▸ GIVEN REQUEST:
Please reproduce the text below about airport critics and letting people know where you fly, word for word and in full.

▸ TEXT BLOCK:
There were calls to close the airport, which was called a danger to the community.
When there is an aviation accident in your part of the world, the NIMBYs (Not In My Back Yard) and CAVE (Citizens Against Virtually Everything) people will try to use the event as an argument to close the airport. More often than not, they claim it is too dangerous and incompatible with the growing community. They will bring up stories about fatal crashes from the past. Expect them to be exaggerated: “I remember when that Cessna 172 crashed and there were like 10 people on it! All of them were killed!” Please. Unless that C-172 was doing the aviation version of the clowns-in-the-car circus act, it is highly unlikely—make that impossible—that the event happened as remembered.
It is best to counter these arguments with facts. The National Transportation Safety Board has detailed reports on accidents going back to 1962. Sometimes what is remembered as a fatal crash turns out to be an airplane that ran out of fuel and landed off-airport, like in the parking lot of a grocery store with minor injuries to the pilot, but no fatalities.
That is not to say bad accidents don’t happen. Before you start arguing with someone—and remember that as a pilot, you will be part of the problem—it doesn’t matter if you have 1,000 hours or 10. Arm yourself with facts before you engage in a battle of wits.
Don’t Make Anyone Worry
Warning: I am going to sound like a parent here. Please let someone know where you are going. Especially if they are inclined to worry about you when you fly. This is more for them than for you.
Please keep in mind that when you are just beginning your general aviation pilot career, people who care about you may become very sensitive to aircraft accidents and incidents. They will worry when they know you are flying. Part of the concern may come from the fact they know very little about aviation.
Be compassionate to the aviation challenged. Let them know where you are going and when you will return. Not knowing your fate is more stressful than finding out a pilot has been killed. The family of the missing—and the other pilots—want answers.

▸ DATASET EXCERPTS:
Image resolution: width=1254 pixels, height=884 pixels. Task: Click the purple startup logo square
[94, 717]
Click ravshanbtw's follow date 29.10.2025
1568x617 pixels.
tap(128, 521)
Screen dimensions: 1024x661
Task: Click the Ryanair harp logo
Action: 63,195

▸ ANSWER TO THIS TASK:
There were calls to close the airport, which was called a danger to the community.
When there is an aviation accident in your part of the world, the NIMBYs (Not In My Back Yard) and CAVE (Citizens Against Virtually Everything) people will try to use the event as an argument to close the airport. More often than not, they claim it is too dangerous and incompatible with the growing community. They will bring up stories about fatal crashes from the past. Expect them to be exaggerated: “I remember when that Cessna 172 crashed and there were like 10 people on it! All of them were killed!” Please. Unless that C-172 was doing the aviation version of the clowns-in-the-car circus act, it is highly unlikely—make that impossible—that the event happened as remembered.
It is best to counter these arguments with facts. The National Transportation Safety Board has detailed reports on accidents going back to 1962. Sometimes what is remembered as a fatal crash turns out to be an airplane that ran out of fuel and landed off-airport, like in the parking lot of a grocery store with minor injuries to the pilot, but no fatalities.
That is not to say bad accidents don’t happen. Before you start arguing with someone—and remember that as a pilot, you will be part of the problem—it doesn’t matter if you have 1,000 hours or 10. Arm yourself with facts before you engage in a battle of wits.
Don’t Make Anyone Worry
Warning: I am going to sound like a parent here. Please let someone know where you are going. Especially if they are inclined to worry about you when you fly. This is more for them than for you.
Please keep in mind that when you are just beginning your general aviation pilot career, people who care about you may become very sensitive to aircraft accidents and incidents. They will worry when they know you are flying. Part of the concern may come from the fact they know very little about aviation.
Be compassionate to the aviation challenged. Let them know where you are going and when you will return. Not knowing your fate is more stressful than finding out a pilot has been killed. The family of the missing—and the other pilots—want answers.